Input records START
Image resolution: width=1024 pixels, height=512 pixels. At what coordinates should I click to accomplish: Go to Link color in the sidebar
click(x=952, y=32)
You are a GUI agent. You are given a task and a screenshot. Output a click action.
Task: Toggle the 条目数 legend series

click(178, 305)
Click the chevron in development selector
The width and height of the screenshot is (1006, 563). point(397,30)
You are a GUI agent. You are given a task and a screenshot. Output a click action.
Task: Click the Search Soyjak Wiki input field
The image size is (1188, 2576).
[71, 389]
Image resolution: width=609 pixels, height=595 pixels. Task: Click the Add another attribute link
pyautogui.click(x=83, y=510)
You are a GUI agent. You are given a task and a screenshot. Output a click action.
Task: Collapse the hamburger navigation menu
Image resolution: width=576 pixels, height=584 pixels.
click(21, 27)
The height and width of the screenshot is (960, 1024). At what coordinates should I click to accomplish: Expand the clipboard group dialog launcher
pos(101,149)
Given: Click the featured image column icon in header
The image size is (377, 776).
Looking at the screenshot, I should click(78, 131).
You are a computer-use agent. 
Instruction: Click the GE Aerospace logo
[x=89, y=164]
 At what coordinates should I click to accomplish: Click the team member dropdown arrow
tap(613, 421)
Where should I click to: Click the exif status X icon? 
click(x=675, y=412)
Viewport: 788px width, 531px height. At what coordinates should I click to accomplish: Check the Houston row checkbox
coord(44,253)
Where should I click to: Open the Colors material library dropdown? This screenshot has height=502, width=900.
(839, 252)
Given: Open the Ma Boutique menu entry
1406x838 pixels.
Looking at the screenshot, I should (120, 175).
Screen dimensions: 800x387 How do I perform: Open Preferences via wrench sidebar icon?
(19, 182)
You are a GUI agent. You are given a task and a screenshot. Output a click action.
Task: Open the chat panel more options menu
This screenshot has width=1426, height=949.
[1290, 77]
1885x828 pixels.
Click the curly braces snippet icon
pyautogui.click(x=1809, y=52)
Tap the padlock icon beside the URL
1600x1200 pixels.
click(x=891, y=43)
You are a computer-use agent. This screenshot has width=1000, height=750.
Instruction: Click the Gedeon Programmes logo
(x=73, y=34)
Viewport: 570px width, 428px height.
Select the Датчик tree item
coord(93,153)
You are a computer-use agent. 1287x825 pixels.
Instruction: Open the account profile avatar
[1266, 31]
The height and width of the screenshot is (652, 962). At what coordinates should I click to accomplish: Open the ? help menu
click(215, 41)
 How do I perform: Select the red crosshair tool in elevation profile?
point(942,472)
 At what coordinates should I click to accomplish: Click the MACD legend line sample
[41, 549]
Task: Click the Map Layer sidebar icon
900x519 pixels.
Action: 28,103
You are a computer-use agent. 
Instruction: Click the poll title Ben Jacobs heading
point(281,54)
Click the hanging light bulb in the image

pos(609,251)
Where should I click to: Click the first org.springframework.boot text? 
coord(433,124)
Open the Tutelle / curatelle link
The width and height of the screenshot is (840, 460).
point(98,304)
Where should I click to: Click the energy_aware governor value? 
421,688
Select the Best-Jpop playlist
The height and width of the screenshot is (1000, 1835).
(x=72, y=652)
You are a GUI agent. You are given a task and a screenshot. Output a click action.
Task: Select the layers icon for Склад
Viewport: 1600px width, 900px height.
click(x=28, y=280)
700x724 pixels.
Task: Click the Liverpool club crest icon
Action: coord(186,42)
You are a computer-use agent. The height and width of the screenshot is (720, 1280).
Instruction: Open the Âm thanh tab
Input records END
Required work: Set all of the records down again, exactly as they stand.

Written answer:
Image resolution: width=1024 pixels, height=512 pixels. At what coordinates should I click to accomplish: Go to Link color in the sidebar
click(x=952, y=32)
You are a GUI agent. You are given a task and a screenshot. Output a click action.
Task: Toggle the 条目数 legend series

click(178, 305)
Click the chevron in development selector
The width and height of the screenshot is (1006, 563). point(397,30)
You are a GUI agent. You are given a task and a screenshot. Output a click action.
Task: Click the Search Soyjak Wiki input field
The image size is (1188, 2576).
[71, 389]
Image resolution: width=609 pixels, height=595 pixels. Task: Click the Add another attribute link
pyautogui.click(x=83, y=510)
You are a GUI agent. You are given a task and a screenshot. Output a click action.
Task: Collapse the hamburger navigation menu
Image resolution: width=576 pixels, height=584 pixels.
click(21, 27)
The height and width of the screenshot is (960, 1024). At what coordinates should I click to accomplish: Expand the clipboard group dialog launcher
pos(101,149)
Given: Click the featured image column icon in header
The image size is (377, 776).
Looking at the screenshot, I should click(78, 131).
You are a computer-use agent. 
Instruction: Click the GE Aerospace logo
[x=89, y=164]
 At what coordinates should I click to accomplish: Click the team member dropdown arrow
tap(613, 421)
Where should I click to: Click the exif status X icon? 
click(x=675, y=412)
Viewport: 788px width, 531px height. At what coordinates should I click to accomplish: Check the Houston row checkbox
coord(44,253)
Where should I click to: Open the Colors material library dropdown? This screenshot has height=502, width=900.
(839, 252)
Given: Open the Ma Boutique menu entry
1406x838 pixels.
Looking at the screenshot, I should (120, 175).
Screen dimensions: 800x387 How do I perform: Open Preferences via wrench sidebar icon?
(19, 182)
You are a GUI agent. You are given a task and a screenshot. Output a click action.
Task: Open the chat panel more options menu
This screenshot has width=1426, height=949.
[1290, 77]
1885x828 pixels.
Click the curly braces snippet icon
pyautogui.click(x=1809, y=52)
Tap the padlock icon beside the URL
1600x1200 pixels.
click(x=891, y=43)
You are a computer-use agent. This screenshot has width=1000, height=750.
Instruction: Click the Gedeon Programmes logo
(x=73, y=34)
Viewport: 570px width, 428px height.
Select the Датчик tree item
coord(93,153)
You are a computer-use agent. 1287x825 pixels.
Instruction: Open the account profile avatar
[1266, 31]
The height and width of the screenshot is (652, 962). At what coordinates should I click to accomplish: Open the ? help menu
click(215, 41)
 How do I perform: Select the red crosshair tool in elevation profile?
point(942,472)
 At what coordinates should I click to accomplish: Click the MACD legend line sample
[41, 549]
Task: Click the Map Layer sidebar icon
900x519 pixels.
Action: 28,103
You are a computer-use agent. 
Instruction: Click the poll title Ben Jacobs heading
point(281,54)
Click the hanging light bulb in the image

pos(609,251)
Where should I click to: Click the first org.springframework.boot text? 
coord(433,124)
Open the Tutelle / curatelle link
The width and height of the screenshot is (840, 460).
point(98,304)
Where should I click to: Click the energy_aware governor value? 
421,688
Select the Best-Jpop playlist
The height and width of the screenshot is (1000, 1835).
(x=72, y=652)
You are a GUI agent. You are given a task and a screenshot. Output a click action.
Task: Select the layers icon for Склад
Viewport: 1600px width, 900px height.
click(x=28, y=280)
700x724 pixels.
Task: Click the Liverpool club crest icon
Action: coord(186,42)
You are a computer-use agent. The height and width of the screenshot is (720, 1280).
Instruction: Open the Âm thanh tab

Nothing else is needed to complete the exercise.